A couple of years ago, she was captivated by a black-and-white image of her paternal great-great-aunt, Cecile Schildt, taken in the 1960s at an annual summer Indian Day celebration.
“It was just a moment in time,” Bread said, a candid image of Schildt wearing traditional clothing and a soft expression on her face. “It really resonated with me.”
When she learned the theme of this year’s Santa Fe Indian Market — “Rise and Remember: Honoring the Resilience of Native Women” — she thought of that photo: “What better way to honor women than with [an image] of my auntie?”
After months of labor, Bread, 59, completed an intricately beaded portrait of Schildt that took the top prize Friday afternoon at the 98th annual Indian Market’s awards luncheon. An award-winning market veteran, Bread wept at the event after learning she had won her second Best of Show in six years.
She said the winning piece, Amskapipikunni Culture Keeper, The Heart and the Soul of Our Families, aims to acknowledge “all the ladies who came before me. … They’re the heart and soul of our family.”
Furthermore, she said, it’s meant to remind younger generations to embrace their roots, their culture, their heritage.
“To know your place in the world, you absolutely need to know where you come from,” Bread said. “Gathering some of that richness and passing that on to your children and grandchildren … that’s very important.”
Beadwork is part of that inheritance for Bread, who has beading for at least 50 years and has participated in the Santa Fe Indian Market for 21 years, often taking home awards. She last won Best of Show in 2013 for a beaded box titled The Memory Keeper.
She learned beadwork from her father, Nobby Larson, when she was about 7 or 8 years old, Bread said. For the past 36 years, she’s focused on portraiture, using photos passed down from her ancestors and images of tribal members she finds on the internet for design inspiration.
The process, she said, is meditative: When she beads, she thinks of “those stories [from my childhood], about people and what their lives must have been like.”
She considers Amskapipikunni Culture Keeper — a detailed portrait of a strong Native American matriarch that’s composed of thousands of tiny glass beads, freshwater pearls and crystals — her greatest accomplishment in beadwork.
“It is the best piece I’ve ever made,” Bread said. “To have it acknowledged as that is amazing.”

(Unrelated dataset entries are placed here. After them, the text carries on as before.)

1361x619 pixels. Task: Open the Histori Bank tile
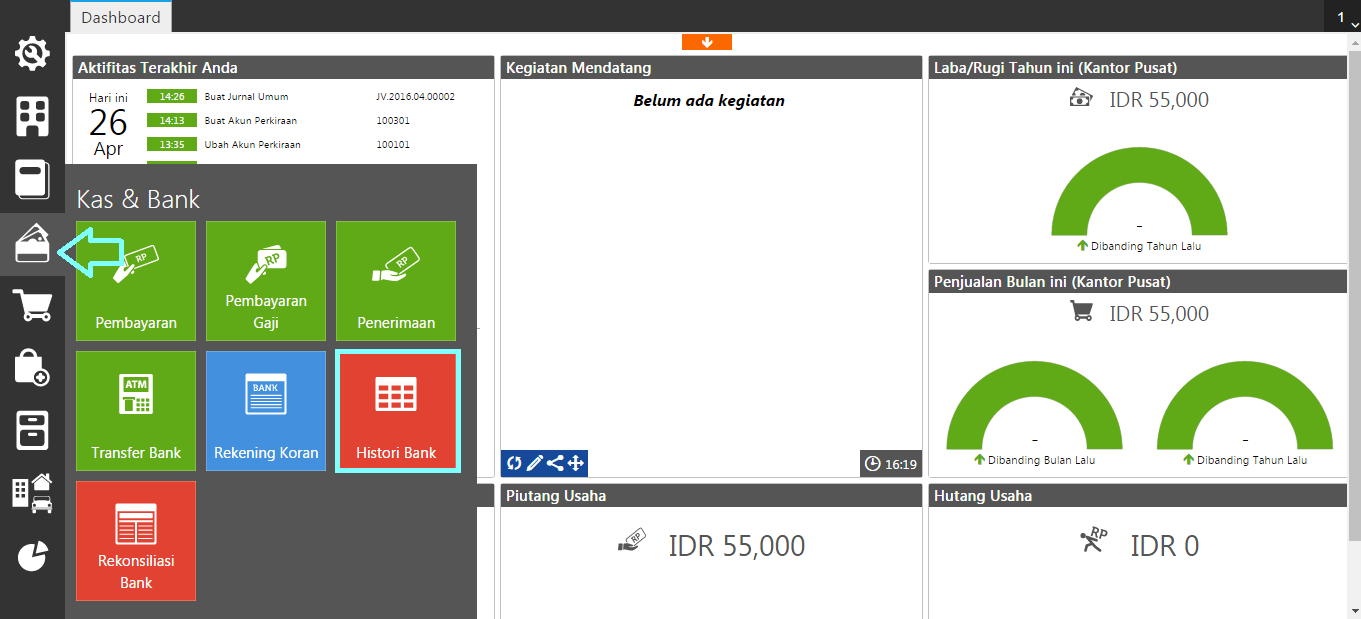point(397,411)
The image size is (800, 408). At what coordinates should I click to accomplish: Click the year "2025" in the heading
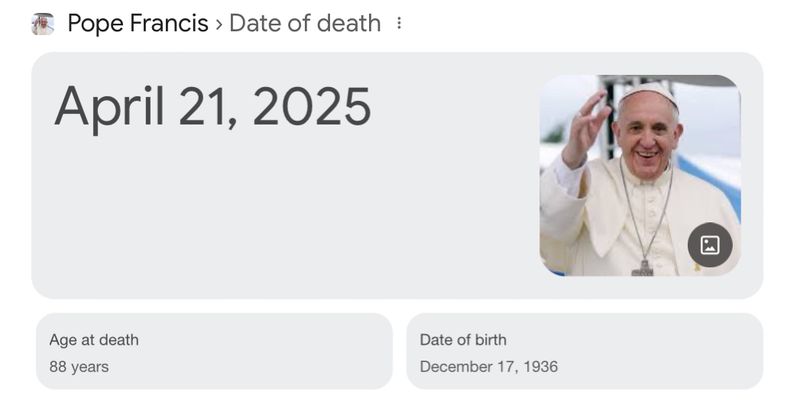(x=311, y=107)

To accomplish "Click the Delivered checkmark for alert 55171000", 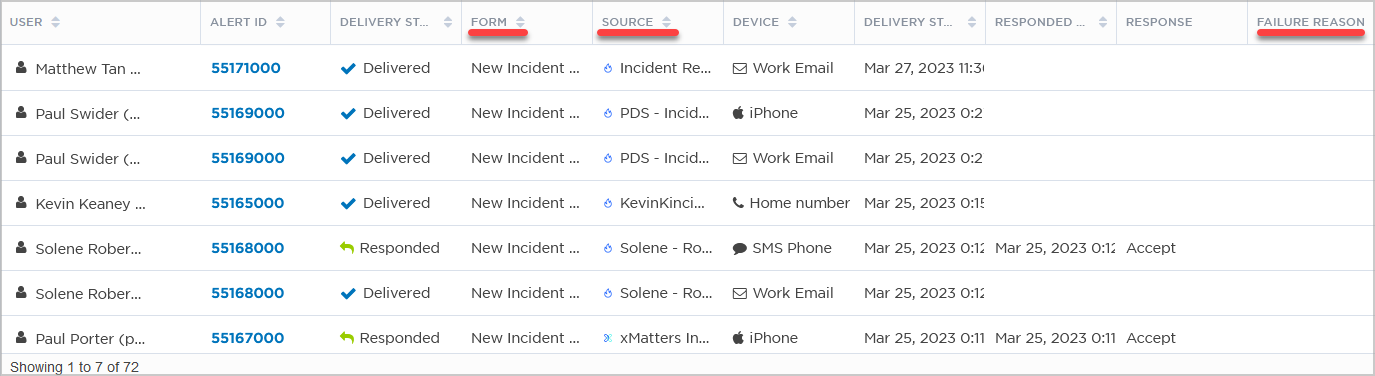I will coord(348,68).
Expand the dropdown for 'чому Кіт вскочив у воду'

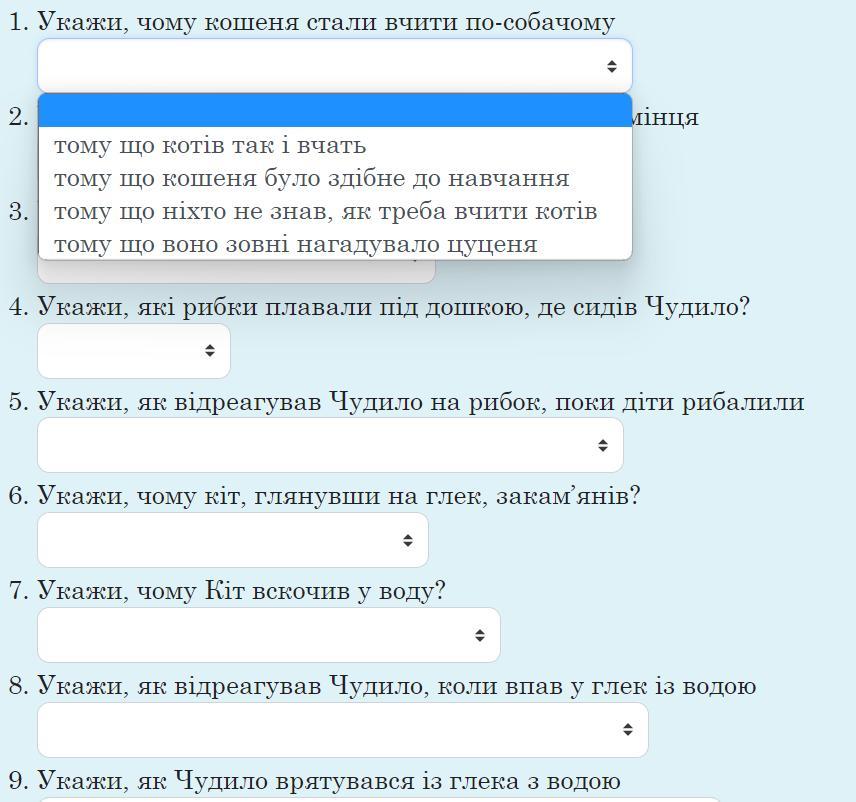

To create the piece, which took “literally all summer,” Bread said, she used an appliqué, or flat stitch technique, in which one needle is used to thread the beads and a second needle to stitch them to the fabric, two at a time.
The hardest part, she said, was replicating the ripple-like texture in Schildt’s traditional regalia, as well as creating a realistic reflection on her glasses.
“I wanted something that was challenging,” she said.
Though most of her memories of Schildt were from near the end of her great-great-aunt’s life, after the woman had suffered two strokes, Bread said, she was inspired by Schildt. She had heard several tales from when Schildt was an ambassador for the Blackfeet Nation.
“Everything that I heard of her, she’s just an amazing person,” Bread said, noting Schildt lived through the Depression, World War II and several other “significant milestones.”
Schildt, to her, was an example of a woman with “fortitude and resilience.”
“She was the lifeblood of the family,” said Bread’s son, Paris Bread (Blackfeet-Apache), “… similar to how my mom is the lifeblood of our family.”
Jackie Bread said she feels her Native culture “is becoming fast diluted,” so she makes an effort to pass “uniquely Blackfeet” stories on to younger generations, using beadwork as a catalyst.
In many ways, she has become a matriarchal figure like the ancestors she’s always admired in sepia-hued photographs.
She has been teaching her craft to her 3-year-old granddaughter, Ava Ogden, who has autism.
“She loves watching me, the rhythm of it,” Bread said. “… I sing to her while I bead.”